Meditation

Morning - just before sunrise, and night - just after everybody has gone to bed are the best times of the entire day. Short spans of time that for some reason are my bread & butter. I've never really been able to put it in words exactly why that is but I think I figured out why. Mornings are full of potential. All the things one can accomplish in one day is always vast as I stare up at the roof and listen to the sounds of the street waking up next to me. Night, however, is different. It's potential is singular. My mind has gone to rest and all that remains is that which is in front of me. If it is something interesting, like my tax report, I can stay up till 3AM doing only that.

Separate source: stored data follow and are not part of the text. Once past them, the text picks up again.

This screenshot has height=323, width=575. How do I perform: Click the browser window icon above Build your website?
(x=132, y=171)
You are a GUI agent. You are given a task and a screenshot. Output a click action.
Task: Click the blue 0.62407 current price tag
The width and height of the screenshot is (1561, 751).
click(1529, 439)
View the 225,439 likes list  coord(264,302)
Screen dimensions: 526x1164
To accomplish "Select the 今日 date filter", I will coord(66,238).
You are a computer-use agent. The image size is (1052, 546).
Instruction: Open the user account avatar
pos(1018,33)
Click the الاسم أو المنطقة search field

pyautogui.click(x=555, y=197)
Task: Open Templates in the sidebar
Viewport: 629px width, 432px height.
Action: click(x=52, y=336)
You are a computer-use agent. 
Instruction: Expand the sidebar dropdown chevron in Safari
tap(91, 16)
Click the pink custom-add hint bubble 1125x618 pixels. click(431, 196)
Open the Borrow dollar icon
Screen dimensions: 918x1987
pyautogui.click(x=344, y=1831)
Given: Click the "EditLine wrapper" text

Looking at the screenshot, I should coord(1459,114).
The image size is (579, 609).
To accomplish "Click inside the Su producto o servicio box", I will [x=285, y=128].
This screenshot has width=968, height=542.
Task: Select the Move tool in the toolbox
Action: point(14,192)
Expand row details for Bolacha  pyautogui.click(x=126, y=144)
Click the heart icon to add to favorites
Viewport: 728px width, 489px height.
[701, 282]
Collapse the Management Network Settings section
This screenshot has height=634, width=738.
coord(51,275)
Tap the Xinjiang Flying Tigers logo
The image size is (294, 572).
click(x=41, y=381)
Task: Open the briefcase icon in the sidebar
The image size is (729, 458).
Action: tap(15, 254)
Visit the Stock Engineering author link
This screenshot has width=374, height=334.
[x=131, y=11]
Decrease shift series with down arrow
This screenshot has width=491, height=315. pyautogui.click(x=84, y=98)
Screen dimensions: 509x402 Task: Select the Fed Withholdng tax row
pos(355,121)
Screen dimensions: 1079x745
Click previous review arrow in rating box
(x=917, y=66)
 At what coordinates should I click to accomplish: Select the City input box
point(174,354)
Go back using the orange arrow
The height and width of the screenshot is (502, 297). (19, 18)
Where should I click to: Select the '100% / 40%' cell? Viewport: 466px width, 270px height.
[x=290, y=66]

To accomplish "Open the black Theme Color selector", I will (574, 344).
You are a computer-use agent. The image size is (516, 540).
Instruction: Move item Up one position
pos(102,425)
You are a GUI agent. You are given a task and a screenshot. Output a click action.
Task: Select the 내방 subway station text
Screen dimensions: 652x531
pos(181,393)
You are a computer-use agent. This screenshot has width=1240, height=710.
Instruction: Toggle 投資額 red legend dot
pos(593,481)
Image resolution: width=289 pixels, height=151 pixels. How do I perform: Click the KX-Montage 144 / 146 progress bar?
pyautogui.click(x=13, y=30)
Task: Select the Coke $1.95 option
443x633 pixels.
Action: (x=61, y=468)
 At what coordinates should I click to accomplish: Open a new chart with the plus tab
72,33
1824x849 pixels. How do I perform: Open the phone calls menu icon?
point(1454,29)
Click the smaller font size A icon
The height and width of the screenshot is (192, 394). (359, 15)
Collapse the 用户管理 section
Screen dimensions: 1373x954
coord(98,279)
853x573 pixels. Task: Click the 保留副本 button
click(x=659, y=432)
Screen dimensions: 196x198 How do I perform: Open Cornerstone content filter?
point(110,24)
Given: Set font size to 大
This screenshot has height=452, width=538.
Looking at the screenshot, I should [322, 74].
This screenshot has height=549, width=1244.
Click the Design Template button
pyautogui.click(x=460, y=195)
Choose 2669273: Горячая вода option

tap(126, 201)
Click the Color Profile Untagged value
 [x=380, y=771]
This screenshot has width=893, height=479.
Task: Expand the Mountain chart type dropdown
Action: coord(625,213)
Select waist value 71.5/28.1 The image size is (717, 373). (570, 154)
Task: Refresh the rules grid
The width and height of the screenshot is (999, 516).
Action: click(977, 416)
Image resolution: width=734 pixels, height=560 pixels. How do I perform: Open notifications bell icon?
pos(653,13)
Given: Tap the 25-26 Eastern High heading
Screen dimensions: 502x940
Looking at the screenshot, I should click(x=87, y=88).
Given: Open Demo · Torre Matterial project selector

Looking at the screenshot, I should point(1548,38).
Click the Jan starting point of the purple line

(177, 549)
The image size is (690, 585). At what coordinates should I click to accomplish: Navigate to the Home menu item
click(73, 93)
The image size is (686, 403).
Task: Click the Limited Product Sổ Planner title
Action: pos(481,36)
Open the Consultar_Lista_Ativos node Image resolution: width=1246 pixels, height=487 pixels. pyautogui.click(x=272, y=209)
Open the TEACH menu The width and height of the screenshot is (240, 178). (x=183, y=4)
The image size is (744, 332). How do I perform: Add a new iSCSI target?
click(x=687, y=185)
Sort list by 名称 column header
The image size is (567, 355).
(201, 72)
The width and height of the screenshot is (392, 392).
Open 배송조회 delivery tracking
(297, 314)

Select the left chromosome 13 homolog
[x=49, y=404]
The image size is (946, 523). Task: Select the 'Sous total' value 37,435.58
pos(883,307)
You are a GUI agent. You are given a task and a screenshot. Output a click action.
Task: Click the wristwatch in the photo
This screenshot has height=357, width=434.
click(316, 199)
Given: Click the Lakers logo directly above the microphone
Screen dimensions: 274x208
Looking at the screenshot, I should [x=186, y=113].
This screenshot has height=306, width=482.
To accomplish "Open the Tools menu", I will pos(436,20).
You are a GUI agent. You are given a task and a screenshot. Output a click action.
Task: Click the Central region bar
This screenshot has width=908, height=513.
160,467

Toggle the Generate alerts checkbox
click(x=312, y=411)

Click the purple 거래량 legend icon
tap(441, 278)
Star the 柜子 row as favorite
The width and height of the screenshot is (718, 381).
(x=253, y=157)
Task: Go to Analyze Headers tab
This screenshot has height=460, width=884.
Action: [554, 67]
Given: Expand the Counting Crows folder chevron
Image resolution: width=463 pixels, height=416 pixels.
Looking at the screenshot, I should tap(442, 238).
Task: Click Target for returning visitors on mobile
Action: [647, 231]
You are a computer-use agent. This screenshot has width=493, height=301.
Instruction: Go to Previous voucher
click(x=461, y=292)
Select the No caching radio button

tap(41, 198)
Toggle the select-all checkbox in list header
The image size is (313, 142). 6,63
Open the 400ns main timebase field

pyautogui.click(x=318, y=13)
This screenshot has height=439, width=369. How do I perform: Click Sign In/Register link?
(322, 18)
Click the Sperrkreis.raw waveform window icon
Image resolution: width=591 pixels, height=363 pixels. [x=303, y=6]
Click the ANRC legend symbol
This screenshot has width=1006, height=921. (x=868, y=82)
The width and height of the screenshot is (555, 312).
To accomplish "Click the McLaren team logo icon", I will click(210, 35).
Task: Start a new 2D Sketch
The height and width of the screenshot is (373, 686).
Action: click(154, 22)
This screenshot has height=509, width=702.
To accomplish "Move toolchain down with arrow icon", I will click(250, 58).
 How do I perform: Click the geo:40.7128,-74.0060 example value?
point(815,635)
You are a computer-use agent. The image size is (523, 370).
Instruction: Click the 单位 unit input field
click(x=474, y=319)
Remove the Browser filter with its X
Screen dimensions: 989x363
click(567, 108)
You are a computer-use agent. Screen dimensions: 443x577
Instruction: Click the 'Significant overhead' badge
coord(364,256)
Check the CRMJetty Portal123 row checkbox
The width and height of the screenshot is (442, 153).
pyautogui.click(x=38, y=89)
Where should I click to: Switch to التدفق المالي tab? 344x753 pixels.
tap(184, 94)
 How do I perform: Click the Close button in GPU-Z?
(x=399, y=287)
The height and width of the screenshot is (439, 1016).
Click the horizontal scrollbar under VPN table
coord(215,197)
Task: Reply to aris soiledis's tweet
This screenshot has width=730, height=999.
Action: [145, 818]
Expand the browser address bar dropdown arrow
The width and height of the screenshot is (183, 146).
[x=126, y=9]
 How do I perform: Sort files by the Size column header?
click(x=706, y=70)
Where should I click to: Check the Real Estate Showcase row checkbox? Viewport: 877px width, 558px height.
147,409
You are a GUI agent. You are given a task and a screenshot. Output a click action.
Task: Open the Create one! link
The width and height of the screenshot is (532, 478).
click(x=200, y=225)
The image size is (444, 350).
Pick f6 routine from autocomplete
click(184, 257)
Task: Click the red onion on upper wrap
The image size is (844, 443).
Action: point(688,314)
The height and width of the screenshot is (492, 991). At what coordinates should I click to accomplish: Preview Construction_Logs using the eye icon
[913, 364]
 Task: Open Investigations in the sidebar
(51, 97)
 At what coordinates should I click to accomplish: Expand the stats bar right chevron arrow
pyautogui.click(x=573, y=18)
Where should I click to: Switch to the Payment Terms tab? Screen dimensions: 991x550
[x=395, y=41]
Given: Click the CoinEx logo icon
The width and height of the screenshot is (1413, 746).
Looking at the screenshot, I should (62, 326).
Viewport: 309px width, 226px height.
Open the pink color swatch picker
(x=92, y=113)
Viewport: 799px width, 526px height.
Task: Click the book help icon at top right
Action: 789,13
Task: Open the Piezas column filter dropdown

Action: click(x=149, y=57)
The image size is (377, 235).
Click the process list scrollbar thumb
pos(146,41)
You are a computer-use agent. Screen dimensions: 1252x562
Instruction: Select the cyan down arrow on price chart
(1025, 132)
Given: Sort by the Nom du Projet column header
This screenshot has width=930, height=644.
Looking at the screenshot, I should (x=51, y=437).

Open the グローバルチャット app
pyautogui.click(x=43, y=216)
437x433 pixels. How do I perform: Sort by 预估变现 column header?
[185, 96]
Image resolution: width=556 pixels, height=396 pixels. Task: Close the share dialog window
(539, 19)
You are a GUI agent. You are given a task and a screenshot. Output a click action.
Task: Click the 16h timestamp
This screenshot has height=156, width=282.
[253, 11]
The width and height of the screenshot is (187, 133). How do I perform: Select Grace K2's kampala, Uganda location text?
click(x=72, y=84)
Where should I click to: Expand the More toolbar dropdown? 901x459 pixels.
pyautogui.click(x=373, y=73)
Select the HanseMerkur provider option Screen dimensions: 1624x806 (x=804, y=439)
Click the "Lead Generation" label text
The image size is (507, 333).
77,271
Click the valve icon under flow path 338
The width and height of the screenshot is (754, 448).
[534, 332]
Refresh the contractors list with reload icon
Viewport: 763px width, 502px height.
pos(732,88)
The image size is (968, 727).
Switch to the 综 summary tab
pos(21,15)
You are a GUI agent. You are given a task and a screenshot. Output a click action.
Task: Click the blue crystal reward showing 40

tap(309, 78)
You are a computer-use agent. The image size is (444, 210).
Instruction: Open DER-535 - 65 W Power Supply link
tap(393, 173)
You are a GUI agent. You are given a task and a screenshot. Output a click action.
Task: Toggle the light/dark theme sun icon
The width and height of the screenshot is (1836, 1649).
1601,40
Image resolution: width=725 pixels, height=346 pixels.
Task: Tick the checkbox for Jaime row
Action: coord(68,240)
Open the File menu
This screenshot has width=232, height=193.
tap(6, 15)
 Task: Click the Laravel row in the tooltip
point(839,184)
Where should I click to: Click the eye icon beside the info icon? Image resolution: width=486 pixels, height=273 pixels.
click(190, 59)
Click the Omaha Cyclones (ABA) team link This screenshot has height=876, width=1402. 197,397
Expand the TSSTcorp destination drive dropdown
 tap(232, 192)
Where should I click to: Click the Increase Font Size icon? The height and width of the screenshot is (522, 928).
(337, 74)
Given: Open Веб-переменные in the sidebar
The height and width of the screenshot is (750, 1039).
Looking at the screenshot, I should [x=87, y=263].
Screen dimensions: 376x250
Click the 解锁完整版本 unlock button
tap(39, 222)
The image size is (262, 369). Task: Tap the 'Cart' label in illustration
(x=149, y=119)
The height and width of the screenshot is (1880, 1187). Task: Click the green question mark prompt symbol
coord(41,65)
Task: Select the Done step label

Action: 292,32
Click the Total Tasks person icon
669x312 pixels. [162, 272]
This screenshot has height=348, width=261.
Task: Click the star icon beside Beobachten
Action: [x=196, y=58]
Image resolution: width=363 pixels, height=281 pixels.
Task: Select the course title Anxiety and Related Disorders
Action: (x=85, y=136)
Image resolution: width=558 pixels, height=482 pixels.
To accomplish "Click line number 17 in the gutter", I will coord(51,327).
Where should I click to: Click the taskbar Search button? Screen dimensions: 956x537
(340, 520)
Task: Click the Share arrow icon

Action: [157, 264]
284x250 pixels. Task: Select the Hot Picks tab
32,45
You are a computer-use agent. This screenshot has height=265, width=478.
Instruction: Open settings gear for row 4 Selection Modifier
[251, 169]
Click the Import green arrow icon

All this stands in stark contrast to daytime, where I err around like an anxious possum (only sometimes, thankfully), bite my nails and jump between one train-of-thought to the next. Or as Mr.Watts would say "trembling between alternatives". So I began to meditate because I thought that it would solve something. And it did, I guess, but only as soon as I realized that there was nothing to be solved. There was only the act of sitting(or what you prefer) and breathing. The consequence was the by-product of realizing that it had already been solved, by shutting up. I like how Zuzuki puts it:

"Zen teaches nothing; it merely enables us to wake up and become aware. It does not teach, it points."

So meditation, for me, becomes a sort of unconscious reset button - a new morning so to speak. Thoughts become clear and I slowly gain more self-restraint to over-thinking - which is good, I guess. Most importantly, maybe, is the way the sun sometimes peeks out from the clouds as I meditate on my bed besides the east-facing window.